I salvage the wing of a Tawny frogmouth on the side of the road. When I discover a piece of driftwood washed onto a south coast beach, I know it is where the wing belongs. Together they form a connected pattern of soft feather and hard bark: a resilient memory of life that also honours the role of death. I sculpt porcelain vessels, a community that observes, and in observing knows that we are all part of the nature of things. Through this connection we are one being, never departed and never alone.
Forever the fisherman
By Rachel Rizk
In good times, my father was a fisherman. A thin, nylon line tethering him to an army of anglers. Long summers spent among “the optimists” – as he called them – all waiting patiently to hook the big one.
In bad times, my father was a fisherman. His quest to catch the big one quashed by disease. With beer in hand, his fishing trips grew more reflective, as energy and will drained from him.

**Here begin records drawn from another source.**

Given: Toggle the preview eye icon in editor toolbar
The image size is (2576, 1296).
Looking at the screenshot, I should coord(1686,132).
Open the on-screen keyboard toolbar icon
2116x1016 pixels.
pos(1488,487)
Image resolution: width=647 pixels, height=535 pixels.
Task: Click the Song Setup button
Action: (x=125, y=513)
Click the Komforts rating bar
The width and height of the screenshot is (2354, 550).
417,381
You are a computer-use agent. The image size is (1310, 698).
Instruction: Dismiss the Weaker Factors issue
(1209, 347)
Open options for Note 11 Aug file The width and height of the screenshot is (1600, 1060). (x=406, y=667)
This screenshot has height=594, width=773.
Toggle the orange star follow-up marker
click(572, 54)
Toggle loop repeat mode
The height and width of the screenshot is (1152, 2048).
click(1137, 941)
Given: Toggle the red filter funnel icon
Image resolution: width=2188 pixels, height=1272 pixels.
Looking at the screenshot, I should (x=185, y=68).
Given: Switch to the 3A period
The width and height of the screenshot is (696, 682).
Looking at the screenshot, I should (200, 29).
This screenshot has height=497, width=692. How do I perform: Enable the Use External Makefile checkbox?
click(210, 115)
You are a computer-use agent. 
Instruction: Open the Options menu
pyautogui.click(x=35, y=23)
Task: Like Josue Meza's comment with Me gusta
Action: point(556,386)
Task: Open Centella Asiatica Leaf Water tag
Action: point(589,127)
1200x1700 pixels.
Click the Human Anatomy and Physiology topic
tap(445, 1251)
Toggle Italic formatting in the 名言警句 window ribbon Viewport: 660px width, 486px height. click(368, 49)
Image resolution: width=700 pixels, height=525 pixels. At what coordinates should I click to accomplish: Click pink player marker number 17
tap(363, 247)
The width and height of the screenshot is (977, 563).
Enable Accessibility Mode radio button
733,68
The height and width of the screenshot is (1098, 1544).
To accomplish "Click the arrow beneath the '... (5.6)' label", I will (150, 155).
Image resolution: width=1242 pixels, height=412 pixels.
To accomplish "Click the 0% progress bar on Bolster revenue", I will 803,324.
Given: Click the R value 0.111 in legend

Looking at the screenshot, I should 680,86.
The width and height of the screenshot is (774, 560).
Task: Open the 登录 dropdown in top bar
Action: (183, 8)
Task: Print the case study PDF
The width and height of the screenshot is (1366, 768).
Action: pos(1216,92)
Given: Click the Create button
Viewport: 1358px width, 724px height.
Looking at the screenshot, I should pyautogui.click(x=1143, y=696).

In death, my father swims with the fish. A smattering of dust, forever connecting him to the community of fishers.
Edge of The World
By Inez Lilla Balon
~ In your absence, your presence is vast. In your absence, I push the sky to the edges. ~
We are all beginners at death.
As a community, let us embrace this knowledge and walk together with death.
The Nature of Things
By Karen Golland
I began making pom-poms after my partner was diagnosed with cancer. The joy of making something quickly focused my attention and momentarily relieved my fears. As his illness progressed I invited others to make pom-poms. Craft became a way for people to spend time with us, in our home. The repetition was comforting and people opened up. Having something to do with our hands shifted the focus from words, making human connection easier. After Steve died communal crafting became a way for me to connect with other people’s experience of death. This accumulation became ‘The Nature of Things.'
A light touch
By Kerrie Marriott Anderson
Living with a terminal illness and grief can feel like living in a bubble. Removed from the world’s colour of activity. An invisible barrier that can offer protection but can also keep emotion, conversation, support and even love from being shared. Offering a hand. Connecting through touch. Just holding hands, be it clinging tightly by finger tips or gently held can provide support and care with a wrapping of light, colour and warmth. A connection to community. Arms are positioned to show either is able to support the other and folds of the dress represent the wrinkles of life.
When Does The Lonliness End?
By Anna Koorey
The phrase "Connecting with Community," sounds so easy, but for those living in isolation just the thought of leaving the safety of home is an impossible task. The girl in the image has her back turned away from us, and gives the impression of turning away from the community, but perhaps it's community that has turned away from her.